As we move into late October, I'm feeling the crunch of leading my mock Newberians to great books of 2009. We have looked at so many books that I have not been able to keep up the reading. So for the homestretch, my gameplan is to focus on a short list of books that I know have potential. How do I do that? I read the SLJ blog to see what the hype is concerning certain titles:

I also take a look at what the students have rated a 4 or 5 star. We start reading in February so we've kicked off many that I never really got a chance to look at. I went back and realized that we had kicked of When You Reach Me by Rebecca Stead. I just finished it and found it amazing. It is so perfect for middle schoolers with the main character being 12 years old and quite loveable. I totally got into the way the author keeps the reader engaged with trying to figure out time travel as well as the how and why the characters relate. Intertwining L'Engle's A Wrinkle in Time brings a clever connection that made me flip back to reread a line or two so I could figure it out. The main character, Miranda, has enough curiosity to make you love her but how she reveals her understanding of people and ideas make you know that she is genuine. Don't let the posting on the SLJ mock Newbery blog discourage you. Jonathan's post is way to nitpicky for me.

I also read A Season of Gifts by Richard Peck and thoroughly enjoyed it. His appeal may be more for adults?? and I wonder just how much our kids can relate to his outrageous "old lady next door" character. I also wonder how much of the humor is appreciated without the life experiences background that may be needed to get the richness of his writing. Thoughts?

Here are the National Book award nominations for this year. I have not read any of them but have two in my hands for the weekend. This is what getting sick and staying home for a couple of days did for me. I like it.

What are you reading?

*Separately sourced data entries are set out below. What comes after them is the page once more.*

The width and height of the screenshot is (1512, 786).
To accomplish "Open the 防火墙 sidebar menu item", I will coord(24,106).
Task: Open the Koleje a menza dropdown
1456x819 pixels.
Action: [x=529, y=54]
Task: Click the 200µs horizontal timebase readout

I hope to post a few graphic novel reads in a few days or at least I should since I have a huge amount of homework before AASL. Right Mindy?


Wednesday, October 14, 2009

Teaching the Big6

I've been teaching the Big6 research process to sixth graders this week. We've made our way through Task Definition and Information Seeking Strategies. While there have been a few "ah ha" moments with some kids, so many of our students seem to be stuck in Googleland.

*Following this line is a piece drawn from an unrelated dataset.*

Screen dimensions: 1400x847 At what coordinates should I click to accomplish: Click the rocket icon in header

How do we truly move kids through a research process, be it Big6 or Super3 or some other process, without them reverting to the lone term put into the search box of Yahoo or or Dogpile. (Yes, some kid mentioned Dogpile today; I didn't know kids still used that!)

I used one of my favorite video clips, a commercial actually, to illustrate the fact that if they get stuck they need to think through the process, figure out what the next step is. (Yes, they all liked the commercial, and most of them "got it".)

But only time will really tell. We used their most recent studies of ancient Greece and Rome to talk through and walk through the first steps and there was hand-holding. When we cut them lose in the spring for the big sixth grade research project (a person that changed the world for better or worse), will they take the time to define their task and plan their search strategies in order to locate appropriate resources?

Or will they just type their person's name into Google on day one?